Here’s another example to help you visualize schemas at work: many chess grandmasters are successful because they can recognize patterns on a chessboard and quickly map them to prior experiences of games they’ve played or chess problems they’ve solved. This experience is what allows them to respond so quickly to moves. Because Chess has strict rules governing the way the board is set up and the pieces move, boards tend to arrange themselves in a set number of patterns.
However, if you were to place chess pieces on the board randomly, it would take a grandmaster longer to make a move, because those random patterns would not relate to one of their known schemas.
It’s hard to know what experience your learners will bring to the classroom, so it is difficult to predict which examples will strike a chord and which ones will fall flat. But the more variety you offer in your examples, the more likely you are to hit one a theme that resonates with your audience.
3. Introduce jargon terminology cautiously.
Jargon is a common roadblock for many learners. The more jargon-laden a text is, the harder learners have to work to understand it. This isn’t to say jargon is bad—in fact, it’s very important in order to quickly reference complex ideas. (In fact, “mental schemas” is itself a jargon term.)
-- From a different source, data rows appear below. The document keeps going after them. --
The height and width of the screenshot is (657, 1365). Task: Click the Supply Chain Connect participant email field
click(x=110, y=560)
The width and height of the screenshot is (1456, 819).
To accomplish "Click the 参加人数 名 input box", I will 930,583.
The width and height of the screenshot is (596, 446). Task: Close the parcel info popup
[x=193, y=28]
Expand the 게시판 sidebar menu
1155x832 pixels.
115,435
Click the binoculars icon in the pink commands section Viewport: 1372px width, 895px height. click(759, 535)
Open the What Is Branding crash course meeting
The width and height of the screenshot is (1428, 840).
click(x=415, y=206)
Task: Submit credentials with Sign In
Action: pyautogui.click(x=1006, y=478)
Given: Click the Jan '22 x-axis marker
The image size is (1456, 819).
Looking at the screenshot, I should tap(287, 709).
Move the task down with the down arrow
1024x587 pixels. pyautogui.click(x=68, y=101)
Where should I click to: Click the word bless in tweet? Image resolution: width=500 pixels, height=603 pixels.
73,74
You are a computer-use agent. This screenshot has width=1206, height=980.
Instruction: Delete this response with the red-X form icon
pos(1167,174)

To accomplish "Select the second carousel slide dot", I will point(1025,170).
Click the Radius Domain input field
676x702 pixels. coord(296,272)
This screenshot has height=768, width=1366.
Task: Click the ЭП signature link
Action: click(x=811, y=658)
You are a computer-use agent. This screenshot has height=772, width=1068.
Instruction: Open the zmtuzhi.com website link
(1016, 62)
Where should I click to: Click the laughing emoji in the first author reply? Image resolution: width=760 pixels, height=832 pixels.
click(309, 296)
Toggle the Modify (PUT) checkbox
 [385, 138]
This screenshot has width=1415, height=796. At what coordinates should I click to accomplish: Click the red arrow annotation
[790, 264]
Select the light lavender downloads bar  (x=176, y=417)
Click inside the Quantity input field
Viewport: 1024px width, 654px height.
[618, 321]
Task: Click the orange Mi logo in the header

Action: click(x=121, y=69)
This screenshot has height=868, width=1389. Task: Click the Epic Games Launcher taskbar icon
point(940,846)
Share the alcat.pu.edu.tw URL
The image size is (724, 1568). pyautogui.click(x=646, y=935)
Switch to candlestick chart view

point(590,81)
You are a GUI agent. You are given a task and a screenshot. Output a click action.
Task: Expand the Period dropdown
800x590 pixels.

So, while learners will eventually need to learn jargon words in order to progress in a course, it’s important to do so slowly. Avoid alienating learners by making sure each new jargon term is understood before using it regularly in your text, and offer a glossary that they can easily reference if they forget about it down the road.
4. Encourage learners to reframe what they’ve learned in ways that are familiar to them.
Every learner is going to have a different set of experiences. You can try your best to match your course to them, but it may be even more helpful to ask them to engage in that process themselves.
For each lesson, as learners to give an example of how the material they’ve covered dovetails with their lived experiences. Even better, make this a regular discussion point in your course forum. As learners share experiences, they may learn as much from each other as they do from your course.
5. Give your learners time to assimilate information at their own pace.
The more your leaners can self-pace themselves in your course, the better positioned they will be to absorb information long-term. This can be counterintuitive for some instructors, especially if they’re worried that learners who are left to pace themselves will simply drop out of the course.
However, a better way to approach this problem would be by encouraging your learners to strengthen their intrinsic motivation. Motivated learners will demonstrate more tenacity when they encounter difficult material, and will put in the leg work to actually understand it instead of glossing over it because they’re being pressured to move on.
Build your concepts off each other to strengthen mental schemas.
Mental schemas grow stronger the more a learner has to work with. Because of this, it’s important to look at your course structure and make sure that everything fits together well. If you spend one lesson building one set of related concepts and then switch to something completely different in the next lesson, it can be very difficult for learners to keep up.
However, if you can construct a framework for your course that your learners can understand, and then fit each concept into that framework, your learners won’t just remember the coursework better—they’ll have a stronger reason to see it through to the end.